A year-and-a-half ago, I wrote a post that defined account-based marketing and how businesses can begin integrating it into their marketing strategy. Since then, I still get questions from business leaders like…
- Why should we start investing in this above other tactics like content marketing or advertising?
- Isn’t this what sales should be doing?
- How do we get everyone to buy in to this when it’s something we’ve never done.
Let me be the first to say that account-based marketing isn’t for every B2B business. Companies, such as software companies, that rely on a large number of clients who pay a small recurring fee might find other tactics to be more beneficial. However, if you’re in a business with larger contract deals, or you work in a complex selling environment with multiple decision-makers, account-based marketing should be something to consider.
3 Reasons B2B Businesses Should Consider Account-Based Marketing
If you still haven’t integrated account-based marketing (ABM) into your strategy, here are three reasons to consider making a change in the next year.
- ABM actually enhances marketing and sales collaboration. Alignment between sales and marketing teams is critical for success. In fact, companies are 67% better at closing business when marketing and sales teams work together. ABM enhances the alignment between sales and marketing because the first step in developing your strategy is for both teams to sit down and agree on the accounts or businesses you want to target. Both teams work together to engage and cultivate these clients through various marketing and sales tactics.
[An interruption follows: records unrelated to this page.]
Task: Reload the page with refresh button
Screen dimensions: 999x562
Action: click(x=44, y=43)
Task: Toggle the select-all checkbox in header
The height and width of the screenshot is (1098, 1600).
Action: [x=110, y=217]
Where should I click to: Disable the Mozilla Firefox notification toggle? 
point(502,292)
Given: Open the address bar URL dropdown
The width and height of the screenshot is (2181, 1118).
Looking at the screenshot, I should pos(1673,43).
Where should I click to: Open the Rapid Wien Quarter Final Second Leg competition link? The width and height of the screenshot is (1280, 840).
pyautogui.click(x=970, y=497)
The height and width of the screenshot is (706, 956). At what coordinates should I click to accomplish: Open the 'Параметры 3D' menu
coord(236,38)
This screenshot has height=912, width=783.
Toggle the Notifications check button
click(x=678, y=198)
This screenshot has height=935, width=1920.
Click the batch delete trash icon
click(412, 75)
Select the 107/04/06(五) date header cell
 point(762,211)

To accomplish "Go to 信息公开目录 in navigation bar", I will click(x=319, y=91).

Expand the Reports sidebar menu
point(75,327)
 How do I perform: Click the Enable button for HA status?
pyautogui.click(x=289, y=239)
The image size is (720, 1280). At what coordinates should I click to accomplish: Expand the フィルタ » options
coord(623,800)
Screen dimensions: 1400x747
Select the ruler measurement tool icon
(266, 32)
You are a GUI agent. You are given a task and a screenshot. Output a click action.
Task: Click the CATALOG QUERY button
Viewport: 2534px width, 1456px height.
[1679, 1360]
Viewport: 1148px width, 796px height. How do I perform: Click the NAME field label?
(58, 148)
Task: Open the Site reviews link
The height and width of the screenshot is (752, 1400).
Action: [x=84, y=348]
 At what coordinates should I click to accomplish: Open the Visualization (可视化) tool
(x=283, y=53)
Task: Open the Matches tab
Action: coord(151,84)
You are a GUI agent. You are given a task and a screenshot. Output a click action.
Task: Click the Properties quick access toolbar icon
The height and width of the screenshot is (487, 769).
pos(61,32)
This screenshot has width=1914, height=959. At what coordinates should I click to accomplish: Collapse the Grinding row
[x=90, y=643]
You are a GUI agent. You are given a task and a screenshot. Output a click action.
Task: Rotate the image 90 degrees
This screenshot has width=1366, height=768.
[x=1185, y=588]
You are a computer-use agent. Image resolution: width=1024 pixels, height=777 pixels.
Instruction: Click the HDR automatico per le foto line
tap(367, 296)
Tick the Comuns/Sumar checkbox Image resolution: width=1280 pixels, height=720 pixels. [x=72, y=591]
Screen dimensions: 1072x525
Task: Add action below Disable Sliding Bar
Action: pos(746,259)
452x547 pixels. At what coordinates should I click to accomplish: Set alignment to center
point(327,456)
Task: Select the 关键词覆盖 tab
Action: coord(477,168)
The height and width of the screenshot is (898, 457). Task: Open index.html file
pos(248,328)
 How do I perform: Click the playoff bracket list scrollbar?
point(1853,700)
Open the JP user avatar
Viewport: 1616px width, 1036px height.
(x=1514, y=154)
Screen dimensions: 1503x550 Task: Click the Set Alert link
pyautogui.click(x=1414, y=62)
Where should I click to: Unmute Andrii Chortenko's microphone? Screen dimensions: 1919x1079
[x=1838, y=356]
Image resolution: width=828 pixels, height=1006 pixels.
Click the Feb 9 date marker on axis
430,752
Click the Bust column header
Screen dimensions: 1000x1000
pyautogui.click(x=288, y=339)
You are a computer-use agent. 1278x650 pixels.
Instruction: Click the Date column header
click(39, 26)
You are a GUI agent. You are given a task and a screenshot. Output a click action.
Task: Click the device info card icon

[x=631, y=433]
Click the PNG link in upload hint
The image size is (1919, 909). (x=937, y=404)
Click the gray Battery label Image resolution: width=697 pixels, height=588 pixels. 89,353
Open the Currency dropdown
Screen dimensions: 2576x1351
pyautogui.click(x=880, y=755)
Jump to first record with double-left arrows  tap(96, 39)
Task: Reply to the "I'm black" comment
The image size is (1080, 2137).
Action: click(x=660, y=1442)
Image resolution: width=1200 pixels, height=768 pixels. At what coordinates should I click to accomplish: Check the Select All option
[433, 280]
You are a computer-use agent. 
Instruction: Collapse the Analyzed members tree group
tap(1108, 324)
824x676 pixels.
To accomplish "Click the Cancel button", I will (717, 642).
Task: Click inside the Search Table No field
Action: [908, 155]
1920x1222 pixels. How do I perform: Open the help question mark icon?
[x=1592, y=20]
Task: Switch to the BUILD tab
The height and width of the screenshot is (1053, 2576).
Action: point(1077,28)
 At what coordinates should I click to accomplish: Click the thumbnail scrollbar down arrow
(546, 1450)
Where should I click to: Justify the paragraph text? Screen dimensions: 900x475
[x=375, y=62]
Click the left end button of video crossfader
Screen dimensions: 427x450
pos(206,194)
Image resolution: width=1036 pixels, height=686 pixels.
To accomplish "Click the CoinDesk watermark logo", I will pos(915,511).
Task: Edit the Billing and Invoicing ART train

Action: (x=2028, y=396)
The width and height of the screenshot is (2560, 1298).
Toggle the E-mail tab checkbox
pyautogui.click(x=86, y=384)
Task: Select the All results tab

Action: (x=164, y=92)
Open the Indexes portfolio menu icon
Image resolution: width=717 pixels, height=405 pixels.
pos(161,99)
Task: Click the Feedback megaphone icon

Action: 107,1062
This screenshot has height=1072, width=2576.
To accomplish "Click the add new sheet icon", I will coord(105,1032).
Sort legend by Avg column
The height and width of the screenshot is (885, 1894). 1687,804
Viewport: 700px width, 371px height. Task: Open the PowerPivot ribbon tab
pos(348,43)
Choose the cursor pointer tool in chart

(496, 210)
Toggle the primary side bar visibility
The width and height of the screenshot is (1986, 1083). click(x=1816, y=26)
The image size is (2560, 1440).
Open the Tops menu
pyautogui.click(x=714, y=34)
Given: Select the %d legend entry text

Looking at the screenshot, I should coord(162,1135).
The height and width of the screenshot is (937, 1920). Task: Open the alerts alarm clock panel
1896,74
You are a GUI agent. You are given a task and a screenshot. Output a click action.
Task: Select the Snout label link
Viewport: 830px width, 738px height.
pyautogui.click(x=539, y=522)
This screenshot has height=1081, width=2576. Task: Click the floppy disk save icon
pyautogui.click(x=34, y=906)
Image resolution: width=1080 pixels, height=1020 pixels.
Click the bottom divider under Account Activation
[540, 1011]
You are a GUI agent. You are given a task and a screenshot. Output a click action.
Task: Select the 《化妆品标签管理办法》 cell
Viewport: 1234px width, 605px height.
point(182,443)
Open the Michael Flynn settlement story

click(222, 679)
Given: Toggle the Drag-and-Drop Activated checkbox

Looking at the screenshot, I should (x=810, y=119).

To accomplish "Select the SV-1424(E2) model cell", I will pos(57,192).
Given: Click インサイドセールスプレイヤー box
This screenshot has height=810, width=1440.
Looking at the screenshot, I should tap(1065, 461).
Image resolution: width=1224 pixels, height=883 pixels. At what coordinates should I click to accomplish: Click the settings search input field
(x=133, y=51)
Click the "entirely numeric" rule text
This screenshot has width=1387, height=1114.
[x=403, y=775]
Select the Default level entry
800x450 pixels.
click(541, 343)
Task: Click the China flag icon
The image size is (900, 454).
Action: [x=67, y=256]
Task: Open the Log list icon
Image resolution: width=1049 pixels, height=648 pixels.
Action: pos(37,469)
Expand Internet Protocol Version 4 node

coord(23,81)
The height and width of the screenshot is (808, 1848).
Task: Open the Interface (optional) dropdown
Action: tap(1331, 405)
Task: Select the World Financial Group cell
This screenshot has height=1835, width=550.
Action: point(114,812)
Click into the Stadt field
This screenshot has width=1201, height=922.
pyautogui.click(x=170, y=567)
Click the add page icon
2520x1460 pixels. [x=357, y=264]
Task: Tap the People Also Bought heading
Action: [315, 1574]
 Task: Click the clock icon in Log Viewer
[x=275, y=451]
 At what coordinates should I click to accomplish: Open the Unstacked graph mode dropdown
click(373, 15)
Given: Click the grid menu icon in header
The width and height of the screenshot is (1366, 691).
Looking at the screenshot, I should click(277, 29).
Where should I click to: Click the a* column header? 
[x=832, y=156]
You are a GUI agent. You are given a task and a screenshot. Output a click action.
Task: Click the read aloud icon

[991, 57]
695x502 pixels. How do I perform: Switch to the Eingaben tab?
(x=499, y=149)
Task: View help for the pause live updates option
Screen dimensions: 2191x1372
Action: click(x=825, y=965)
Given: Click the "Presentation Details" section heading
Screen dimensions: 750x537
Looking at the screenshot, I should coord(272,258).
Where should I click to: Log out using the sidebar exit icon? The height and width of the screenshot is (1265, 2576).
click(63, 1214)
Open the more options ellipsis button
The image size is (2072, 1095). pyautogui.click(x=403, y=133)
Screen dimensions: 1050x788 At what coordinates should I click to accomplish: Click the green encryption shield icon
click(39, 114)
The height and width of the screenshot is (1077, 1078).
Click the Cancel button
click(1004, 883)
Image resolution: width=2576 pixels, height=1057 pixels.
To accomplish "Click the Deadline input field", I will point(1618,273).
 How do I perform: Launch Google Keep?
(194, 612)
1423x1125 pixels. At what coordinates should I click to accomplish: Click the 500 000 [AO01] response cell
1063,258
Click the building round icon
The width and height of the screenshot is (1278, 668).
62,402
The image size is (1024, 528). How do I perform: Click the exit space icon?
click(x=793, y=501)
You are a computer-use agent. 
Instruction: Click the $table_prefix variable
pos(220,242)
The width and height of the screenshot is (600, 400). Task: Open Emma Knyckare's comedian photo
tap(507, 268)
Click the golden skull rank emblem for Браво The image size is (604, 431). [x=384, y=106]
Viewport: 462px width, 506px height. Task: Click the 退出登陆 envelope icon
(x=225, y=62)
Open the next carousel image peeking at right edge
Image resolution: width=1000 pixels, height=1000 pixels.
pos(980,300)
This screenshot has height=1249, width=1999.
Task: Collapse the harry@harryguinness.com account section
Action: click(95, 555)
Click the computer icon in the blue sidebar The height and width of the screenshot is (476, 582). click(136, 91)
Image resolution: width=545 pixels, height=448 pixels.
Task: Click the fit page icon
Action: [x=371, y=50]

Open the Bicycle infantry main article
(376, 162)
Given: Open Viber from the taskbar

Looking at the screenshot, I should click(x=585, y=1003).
- ABM has an impact beyond closing the initial sale. According to a recent study, 84% of businesses believe account-based marketing helps them with retaining and upselling current clients. When you take an account-based approach to business, it becomes clear that satisfied customers are not just clients; they’re also your best salespeople, as well as prospects for upselling, cross-selling, and renewals.
- ABM provides a greater return on your investment than other tactics. Making a shift in the way your team approaches marketing can be difficult, especially when it’s something new. However, when people understand how impactful ABM can be, they’ll be a lot more willing to embrace the strategy. For marketers who struggle to tie their work to the bottom line, ABM can be an incredible tactic—not only because it’s easier to track, but because it’s more effective. In fact, companies using ABM generate 208% more revenue for their marketing efforts.
Hopefully, these insights will allow your sales and marketing teams to work smarter and be much more efficient. ABM can be a successful approach for your team, but only if you find a way to make it work within your organization by emphasizing a more tailored approach to outreach.